When we leave high school, a lot of us aren’t given too many options when it comes to what is next.
Through four years of high school, we are pushed for college, pushed to go further our education. Some decide that the armed forces are the way to go, and some go to trade schools. Whatever it is that we decide, it’s almost always planned ahead of time. We KNOW what is happening following the day we walk across the stage as seniors.
However, five years later, when I walked across a similar, yet larger stage, with way more kids than I walked with before, I left the gymnasium unaware of what was coming next. It’s a scary thought. I can’t lie and say that I had gone looking for jobs and I had all of these interviews lined up because I hadn’t. All through college I had a stable job. Yeah, it was a serving job, but I made really good money and with five years of employment, I have kind of worked my way up to totem pole in seniority. I wasn’t ready to give it up. I was asking myself..do I have to?
So, what's next??
I know that I’m not the only one who asked that question after graduation day. We are all so excited to finally be done. No more 8 a.m. classes, no more homework, no more sleepless nights studying for finals. We finally made it, but at this point in life, for once, things aren’t planned for us. Now it’s not a summer vacation, its life.
What, exactly, is life??
It didn’t hit me that I had graduated until the fall when classes were starting back up. I went to work on a Monday morning with that sick feeling in my stomach because I had skipped class. Now I have to have that awkward talk with my professor as to why I wasn’t in attendance and I am actually going to have to track my other absences to make sure I don’t fail the class. It was at that moment that I realized I don’t have to do that. And I sat back and wondered what I was doing. Where should I be?
If there is any time that is more stressful and more complicated, it is life after college. Finding a career isn’t easy. Everywhere you go wants you to have experience, but no one will hire you to help you get that experience. To make matters worse, I’m an art major. EVERYTHING IS BASED ON EXPERIENCE. But I don’t know if I want to go work for someone else. I kind of just want to do my own thing. See where it takes me.

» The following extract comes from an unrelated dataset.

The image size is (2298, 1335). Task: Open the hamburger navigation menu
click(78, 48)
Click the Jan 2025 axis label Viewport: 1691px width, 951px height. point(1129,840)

The worst is family get-togethers. All of my aunts and uncles ask the famous question, “So, what are you doing now? Are you getting a photography job? Are you moving? Do you plan on starting your own business?” And they ask them all at the same time like I can remember it all and answer them in order.
Well, I hate to tell you all, it’s not that simple. I’m not currently out PUSHING to find another job, because I’m doing great where I’m at. Yeah, I’m in between doing 8 million different things, but I don’t know exactly where I want to be yet and I don’t want to lock myself down somewhere that might not be for me. I don’t know exactly the path I want to take. And that’s completely okay. There is no time limit on when I need to have a “career”. Who knows, I might have already found a career in moving up for the company I have been working for all this time. I know that if I did that, I wouldn’t be using my degree, but that seems to be a common thing nowadays. Wengo to school and end up falling into another field of work that suits us just as well.
I know I have gone back and forth in this and I haven’t really made a clear point yet. So sorry. But honestly, my point is that, life after college is difficult. It isn’t cookie cutter and for the first time in 23 years, things aren’t laid out for us. We aren’t told what we are supposed to do or where exactly we are supposed to go.
Now is the time for us to live for ourselves and do what we truly want to do. For me, that is working 60-80 hours a week and spending what time I have to hang out with my dog and my boyfriend, and I am totally okay with that. It is weird waking up with nothing REALLY TO DO tomorrow. It is stressful, scary, and relaxing. But I think I have discovered that that is life.